E allora? Allora i prossimi giorni o le prossime settimane serviranno a chiarire la vera alternativa in campo, che non è Conte o elezioni ma Conte-ter o nuova premiership a parità di maggioranza politica. Un punto i primi giorni della virtuale crisi politica in atto l’hanno già portato alla luce ed è così che, scartate le elezioni anticipate e scartata l’ipotesi di una nuova maggioranza, la premiership è diventata contendibile, perché, al di là delle dichiarazioni di facciata, né Nicola Zingaretti né di Luigi Di Maio sono pronti a immolarsi per Conte di fronte all’incalzante offensiva di Renzi.

Certo, se tutte le forze politiche fossero d’accordo e se fosse disponibile il diretto interessato, sarebbe più che saggio affidare la gestione del Recovery Fund e la ricostruzione del Paese a un premier di altissima competenza e di grandissimo prestigio internazionale, ma, allo stato, una premiership di Mario Draghi è poco più di un miraggio.

Del resto, ancora una volta i numeri sono numeri e, al di là delle tante scissioni subite, i Cinque Stelle restano la prima forza in Parlamento e se evapora la premiership di Giuseppe Conte, che è stato ed è una loro espressione, tocca a loro avanzare una nuova candidatura per Palazzo Chigi. Non a caso ieri la Repubblica titolava così: “Se cade il premier c’è Di Maio?” e aggiungeva che “il suo nome è in pole position in caso di cambio a Palazzo Chigi”.
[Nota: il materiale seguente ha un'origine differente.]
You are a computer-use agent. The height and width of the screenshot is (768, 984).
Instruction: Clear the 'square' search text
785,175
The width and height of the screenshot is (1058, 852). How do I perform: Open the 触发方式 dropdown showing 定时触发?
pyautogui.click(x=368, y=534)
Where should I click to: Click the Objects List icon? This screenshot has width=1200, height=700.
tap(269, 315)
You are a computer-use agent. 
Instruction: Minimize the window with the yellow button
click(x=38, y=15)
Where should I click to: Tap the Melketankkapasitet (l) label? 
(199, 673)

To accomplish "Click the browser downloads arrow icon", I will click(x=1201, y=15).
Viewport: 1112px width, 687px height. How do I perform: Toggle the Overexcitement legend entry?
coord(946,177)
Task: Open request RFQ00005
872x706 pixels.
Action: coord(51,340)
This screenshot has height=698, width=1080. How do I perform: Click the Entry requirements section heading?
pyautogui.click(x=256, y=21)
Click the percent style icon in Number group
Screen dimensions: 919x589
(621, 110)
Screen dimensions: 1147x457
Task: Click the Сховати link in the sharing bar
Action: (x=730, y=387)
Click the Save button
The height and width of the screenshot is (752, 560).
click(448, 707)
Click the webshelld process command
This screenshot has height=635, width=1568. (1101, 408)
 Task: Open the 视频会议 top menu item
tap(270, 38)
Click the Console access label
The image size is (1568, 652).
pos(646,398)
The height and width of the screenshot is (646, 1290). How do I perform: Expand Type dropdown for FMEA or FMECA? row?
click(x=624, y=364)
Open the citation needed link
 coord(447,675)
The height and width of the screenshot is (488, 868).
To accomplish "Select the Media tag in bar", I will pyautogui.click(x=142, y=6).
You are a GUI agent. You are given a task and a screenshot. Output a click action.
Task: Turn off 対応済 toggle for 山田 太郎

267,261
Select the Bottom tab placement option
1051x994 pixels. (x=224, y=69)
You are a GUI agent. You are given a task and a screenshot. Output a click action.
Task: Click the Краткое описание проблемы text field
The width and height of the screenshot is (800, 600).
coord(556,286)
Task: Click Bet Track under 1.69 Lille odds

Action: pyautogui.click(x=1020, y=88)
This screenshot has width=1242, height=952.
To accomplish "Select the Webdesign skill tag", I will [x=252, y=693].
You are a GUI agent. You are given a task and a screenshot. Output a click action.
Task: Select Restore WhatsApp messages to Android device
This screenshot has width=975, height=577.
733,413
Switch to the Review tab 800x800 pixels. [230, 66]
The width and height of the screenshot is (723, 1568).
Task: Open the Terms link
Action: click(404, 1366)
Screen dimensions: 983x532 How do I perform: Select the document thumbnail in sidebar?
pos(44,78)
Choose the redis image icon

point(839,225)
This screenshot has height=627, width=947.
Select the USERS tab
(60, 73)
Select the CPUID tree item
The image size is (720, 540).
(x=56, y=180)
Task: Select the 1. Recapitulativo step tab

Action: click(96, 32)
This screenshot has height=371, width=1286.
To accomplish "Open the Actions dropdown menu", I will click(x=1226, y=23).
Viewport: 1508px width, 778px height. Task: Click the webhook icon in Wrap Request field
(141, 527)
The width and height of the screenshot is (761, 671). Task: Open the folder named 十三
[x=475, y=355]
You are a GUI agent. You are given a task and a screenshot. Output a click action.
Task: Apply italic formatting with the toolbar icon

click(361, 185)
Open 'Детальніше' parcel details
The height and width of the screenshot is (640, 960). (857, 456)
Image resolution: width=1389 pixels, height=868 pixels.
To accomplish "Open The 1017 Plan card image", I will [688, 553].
Su una premiership Di Maio potrebbero convergere anche il Pd e Italia Viva, prenotando due vicepresidenze forti per i loro leader e con un occhio alla futura battaglia per il Quirinale, ma paradossalmente è proprio Di Maio a esitare. Il rischio di fallire o di essere cecchinato dal fuoco amico e di travolgere i Cinque Stelle è alto, altissimo. Ma l’ambizione del Ministro degli Esteri è nota e lui è il primo a sapere che spesso nella vita il treno passa una volta sola. Adesso o mai più. Ecco perché l’ipotesi Di Maio è molto problematica ma non è del tutto peregrina. I prossimi giorni ci diranno se sotto l’albero di Natale la sua candidatura può prendere quota o se è destinata a sfumare prima di essere nata.